Impeach or investigate? Democrats see no reason to choose

WASHINGTON (AP) — Whatever happens next, don’t call it impeachment.

House Democrats have been careful not to rush to impeachment proceedings against President Donald Trump in the aftermath of Robert Mueller’s report, despite calls to do so by high-profile lawmakers and 2020 presidential contenders. But as Congress resumed Monday, the Democratic oversight and investigations agenda is starting to look a lot like the groundwork that would be needed to launch an impeachment inquiry. At some point, it’s a political difference rather than a practical one.

“I don’t think there’s a magical moment at which proceedings become ‘really’ impeachment proceedings,” said Cornell Law School professor Josh Chafetz.

The Judiciary Committee is scheduled to hear testimony from Attorney General William Barr on Thursday, despite resistance from the administration. The Oversight Committee has reached an agreement with the White House for testimony this week on security clearances. The Intelligence Committee is probing Trump’s financial dealings. And the Ways & Means Committee is pursuing Trump’s tax returns.

“The House has such broad oversight powers that it really doesn’t matter whether they’re geared toward impeachment, toward legislating, toward overseeing the functioning of the executive branch, etc.,” Chafetz said. “At the end of the day, for the purposes of the powers available to the House, I don’t think it makes much of a difference whether they use the word ‘impeachment’ or not.”

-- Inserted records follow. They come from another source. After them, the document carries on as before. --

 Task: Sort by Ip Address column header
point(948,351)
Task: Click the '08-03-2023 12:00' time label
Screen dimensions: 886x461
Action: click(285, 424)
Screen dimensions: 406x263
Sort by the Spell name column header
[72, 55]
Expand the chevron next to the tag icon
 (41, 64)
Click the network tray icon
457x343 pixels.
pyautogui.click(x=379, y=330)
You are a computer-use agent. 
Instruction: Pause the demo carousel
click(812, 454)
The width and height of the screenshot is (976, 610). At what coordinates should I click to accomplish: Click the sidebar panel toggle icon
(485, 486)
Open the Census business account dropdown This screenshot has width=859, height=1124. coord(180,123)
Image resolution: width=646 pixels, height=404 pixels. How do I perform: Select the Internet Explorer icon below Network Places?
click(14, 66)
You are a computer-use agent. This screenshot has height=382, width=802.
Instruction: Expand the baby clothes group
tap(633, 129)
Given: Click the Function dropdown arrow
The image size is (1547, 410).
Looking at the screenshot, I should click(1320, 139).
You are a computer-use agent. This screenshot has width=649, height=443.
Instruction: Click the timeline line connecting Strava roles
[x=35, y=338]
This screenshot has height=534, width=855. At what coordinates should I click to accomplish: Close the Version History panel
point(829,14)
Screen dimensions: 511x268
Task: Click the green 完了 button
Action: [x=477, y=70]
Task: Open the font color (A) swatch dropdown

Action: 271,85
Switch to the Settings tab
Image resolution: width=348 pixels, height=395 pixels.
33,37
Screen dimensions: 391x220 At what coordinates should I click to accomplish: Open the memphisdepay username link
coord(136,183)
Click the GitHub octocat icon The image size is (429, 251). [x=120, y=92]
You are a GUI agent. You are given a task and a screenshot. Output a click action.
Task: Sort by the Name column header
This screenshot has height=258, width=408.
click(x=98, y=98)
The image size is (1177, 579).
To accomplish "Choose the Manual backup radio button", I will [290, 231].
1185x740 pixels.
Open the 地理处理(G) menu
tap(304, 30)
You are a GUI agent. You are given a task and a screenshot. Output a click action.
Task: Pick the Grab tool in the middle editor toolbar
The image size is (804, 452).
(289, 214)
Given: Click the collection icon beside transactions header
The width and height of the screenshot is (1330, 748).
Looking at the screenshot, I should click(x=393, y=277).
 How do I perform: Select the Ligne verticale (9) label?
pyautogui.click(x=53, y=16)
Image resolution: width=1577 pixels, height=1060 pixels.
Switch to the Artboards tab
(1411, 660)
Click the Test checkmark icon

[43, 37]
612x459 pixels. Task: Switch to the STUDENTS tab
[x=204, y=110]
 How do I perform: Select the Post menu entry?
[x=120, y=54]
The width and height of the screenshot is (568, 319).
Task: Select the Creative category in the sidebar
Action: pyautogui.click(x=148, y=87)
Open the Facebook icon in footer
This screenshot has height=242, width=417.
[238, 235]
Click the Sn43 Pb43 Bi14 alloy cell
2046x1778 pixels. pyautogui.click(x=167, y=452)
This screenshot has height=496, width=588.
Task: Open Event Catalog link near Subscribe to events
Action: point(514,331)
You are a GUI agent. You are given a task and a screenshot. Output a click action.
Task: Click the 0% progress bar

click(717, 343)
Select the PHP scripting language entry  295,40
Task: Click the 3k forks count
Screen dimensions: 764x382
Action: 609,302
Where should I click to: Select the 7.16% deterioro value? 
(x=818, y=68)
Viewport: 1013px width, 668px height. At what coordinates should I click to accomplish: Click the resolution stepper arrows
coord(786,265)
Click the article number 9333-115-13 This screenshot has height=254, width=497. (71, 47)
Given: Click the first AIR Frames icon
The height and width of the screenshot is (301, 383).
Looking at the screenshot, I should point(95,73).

House Speaker Nancy Pelosi has insisted the door is neither open nor closed to impeachment. Instead, she says, Congress is taking a step-by-step approach in exerting its role as a check on the executive branch. It will lead wherever it leads, and the public can decide.

While Republicans and others in Washington are ready to move on from the report from special counsel Robert Mueller, Democrats in Congress are still fighting to see it. The Judiciary Committee chairman, Rep. Jerrold Nadler, D-N.Y., subpoenaed for a full and un-redacted copy of the 400-page report, and its underlying materials. He also wants Mueller to testify before the panel by May 21.

Pelosi suggests that Congress will have more to say on impeachment after lawmakers — and the American public — digests the findings of the two-year probe of Russian interference in the 2016 election and possible obstruction by Trump.

“In every way he is unfit to be the president of the United States,” Pelosi said in an interview with The Associated Press earlier this month. “Does that make it — is that an impeachable offense? Well it depends on what we see in the report.”

Pelosi says she sets a “very high bar for impeachment because I think it’s very divisive in the country.”

In many ways, House Democrats are trying to have it both ways — pursuing the investigations that could serve as a prelude to impeachment proceedings without taking the politically fraught step of calling it impeachment.

The balancing act reflects recent polling that shows Americans are interested in getting more information, but also split. A poll showed that even with the Mueller probe complete, 53% said Congress should continue to investigate Trump’s ties with Russia, while 45% said Congress should not.